ただし、パッケージを異なるサーバーに配置するときに異なるロケールを使用する必要がある場合は、パッケージの実行時に使用する、更新されたロケールを提供する構成を作成できます。詳細については、「パッケージのプロパティの設定」および「パッケージ構成」を参照してください。
比較オプション
ロケールは、データ フロー内の文字列データを比較するための基本的な規則を提供します。たとえば、ロケールは、アルファベットの各文字の並べ替え位置を指定します。ただし、目的の比較操作を行うのにこれらの規則では不十分な場合もあります。そこで、Integration Services では、ロケールの比較規則を超える高度な比較オプションのセットをサポートしています。たとえば、分音文字を無視することを選択した場合、比較目的では "a" と "á" は等価です。詳細については、「文字列データの比較」を参照してください。
テキスト マイニング
テキスト マイニングのための変換である用語抽出と用語参照では、独自の辞書が使用されます。
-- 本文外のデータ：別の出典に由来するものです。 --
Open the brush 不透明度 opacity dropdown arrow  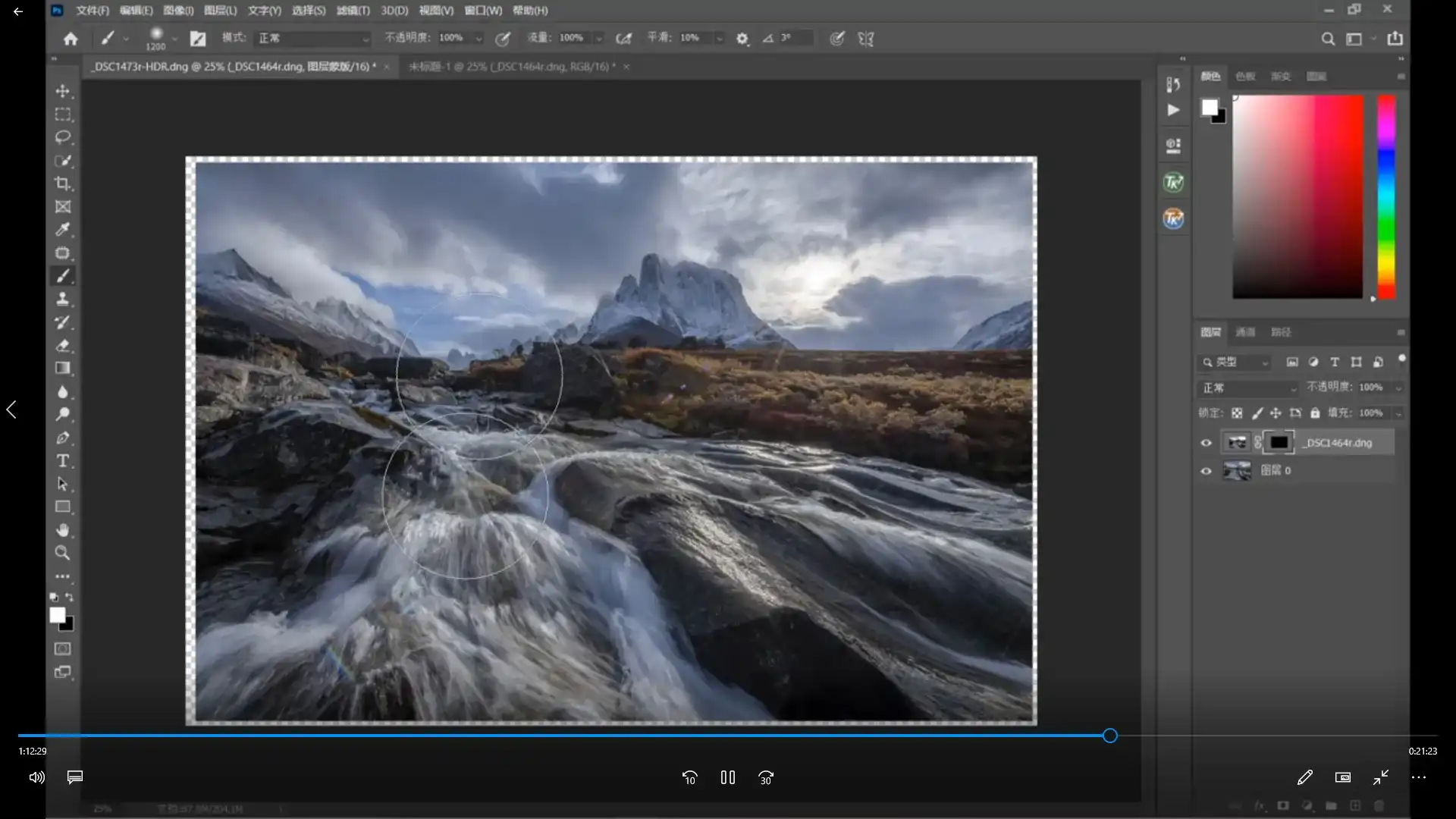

この辞書は英語版のみ用意されていて、英語以外の言語でテキスト マイニング変換を使用した場合の結果は制限される場合があります。Microsoft では、英語での使用のみこれらの変換をサポートします。
ただし、英語以外の言語と英語との間の言語的類似性によっては、テキスト抽出変換で英語以外の言語の用語を抽出できる場合があります。また、用語参照変換を使用して、用語を参照したり、用語の頻度を計算したりできる場合もあります。言語間の類似性が大きいほど、用語マイニングが成功する可能性が高くなります。たとえば、スウェーデン語では英語に類似した単語および文の区切り記号が使用されているので、用語抽出変換をスウェーデン語の文字列のテキスト マイニングに使用することは効果的です。これに対し、日本語に対してテキスト抽出変換を使用しても、良い結果は得られません。詳細については、「用語抽出変換」および「用語参照変換」を参照してください。
あいまい一致
あいまいグループ化とあいまい参照の 2 つの変換では、データセット内の類似レコードをグループ化したり、参照テーブル内で参照を実行したりする場合に、あいまい一致を使用します。どちらの変換でも、空白または区切り記号で区切られた複数の長い単語がテキスト データに含まれている場合に、最も効果的な照合を行うことができます。単語がいくつかの文字から構成されて空白で区切られないことが多い中国語のような表意言語には、これらの変換は対応できない場合があります。通常、表意言語では、これらの変換は、スペルミス、余分な単語、および欠落している単語を検出することが困難になります。詳細については、「あいまいグループ化変換」および「あいまい参照変換」を参照してください。